Closed dylanbeaudette closed 6 years ago
An idea: re-shape Supplementary_Tier_3
so that there is a column for every combination of analyte / prep code.
A better idea: don't filter on prep_code == 3.
Example and painful note to self:
library(DBI)
library(soilDB)
# get some examples
q <- 'SELECT * FROM Supplementary_Tier_3'
# setup connection to SQLite DB from FGDB export
db <- dbConnect(RSQLite::SQLite(), "E:/working_copies/lab-data-delivery/code/text-file-to-sqlite/KSSL-data.sqlite")
x <- dbGetQuery(db, q)
# I know that the UCD SoilVeg pedons have some issues with prep code
s <- fetchKSSL('pentz')
# there are some good examples!
x[x$labsampnum %in% s$labsampnum, c('labsampnum', 'prep_code', 'wrd_l2')]

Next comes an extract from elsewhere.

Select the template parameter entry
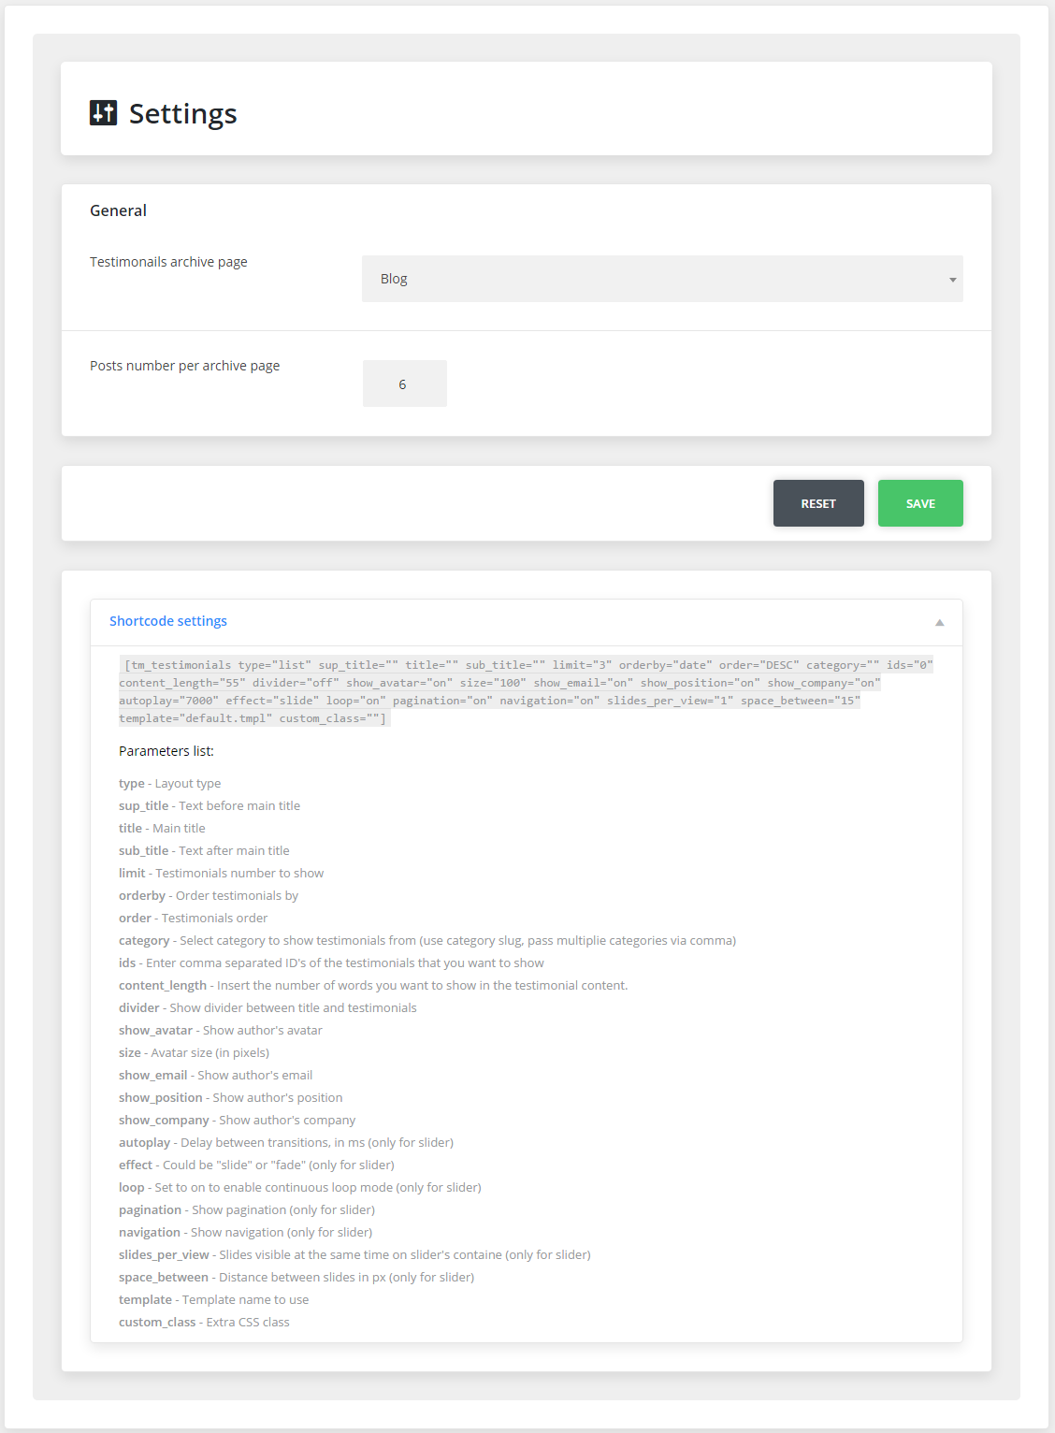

Just look at all of those records that are missing from the fetchKSSL
results:
labsampnum prep_code wrd_l2
58704 83P01338 <NA> 0.15
58705 83P01339 <NA> 0.12
58706 83P01340 <NA> 0.12
58707 83P01341 <NA> NA
166210 05N02186 <NA> 0.20
166211 05N02187 <NA> 0.17
166212 05N02188 <NA> 0.18
166213 05N02189 <NA> NA
255582 UCD01518 <NA> 5.80
255583 UCD01519 <NA> 15.90
255821 UCD02775 <NA> 6.70
Some examples of multiple prep codes:
## the underlying problem has to do with duplicate records via multiple prep codes
idx <- names(which(table(x$labsampnum) > 1))
idx <- which(x$labsampnum %in% idx)
y <- x[idx, ]
# some examples
y[1:20, c('labsampnum', 'prep_code', 'wrd_l2')]
labsampnum prep_code wrd_l2
407 00P00001 <NA> NA
408 00P00001 HM NA
409 00P00002 <NA> 0.24
410 00P00002 HM 0.24
411 00P00002 S 0.24
9116 40A10739 <NA> 0.12
9117 40A10739 S 0.12
9118 40A10740 <NA> 0.16
9119 40A10740 S 0.16
9120 40A10741 <NA> 0.18
9121 40A10741 S 0.18
9122 40A10742 <NA> 0.15
9123 40A10742 S 0.15
9124 40A10743 <NA> 0.14
9125 40A10743 S 0.14
9126 40A10744 <NA> 0.11
9127 40A10744 S 0.11
9128 40A10745 <NA> 0.12
9129 40A10745 S 0.12
44370 79P00521 <NA> 0.32
This is kind of a hack, but would "solve" the problem in the Tier_3 table: keep only the distinct set of labsampnum
and wrd_l2
values, ignoring the prep code:
# get some examples
q <- 'SELECT DISTINCT labsampnum, wrd_l2 FROM Supplementary_Tier_3;'
z <- dbGetQuery(db, q)
# 1:1 relationship between labsampnum and wrd_l2 when we ignore prep code?
# result is FALSE
any(table(z$labsampnum) > 1)
This means that the proposed filtering is good enough for wrd_l2
, no matter the prep code.
An example for the bulk density table, less of a problem since 90%+ of records use prep code S.
library(DBI)
library(soilDB)
# get some examples
q <- 'SELECT * FROM Bulk_Density_and_Moisture'
# setup connection to SQLite DB from FGDB export
db <- dbConnect(RSQLite::SQLite(), "E:/working_copies/lab-data-delivery/code/text-file-to-sqlite/KSSL-data.sqlite")
x <- dbGetQuery(db, q)
# I know that the UCD SoilVeg pedons have some issues with prep code
s <- fetchKSSL('pentz')
# there are some good examples!
x[x$labsampnum %in% s$labsampnum, c('labsampnum', 'prep_code', 'db_13b', 'db_od', 'COLEws', 'wrd_ws13', 'w3cld', 'w15l2', 'w15cly')]
round(prop.table(table(x$prep_code, useNA = 'always')), 2)
The latest commit seems to have included all of the wrd_12
values.
I'll push these changes to SoilWeb tomorrow.
Need to solve problem with multiple (rows) prep codes (most common: "S","GP","HM") in several tables:
Note that some samples have no
prep_code
, most have "S". and some (notably SoilVeg water retention) are "GP".Tables affected:
Bulk_Density_and_Moisture
: not really a problemSupplementary_Tier_3
: major problem!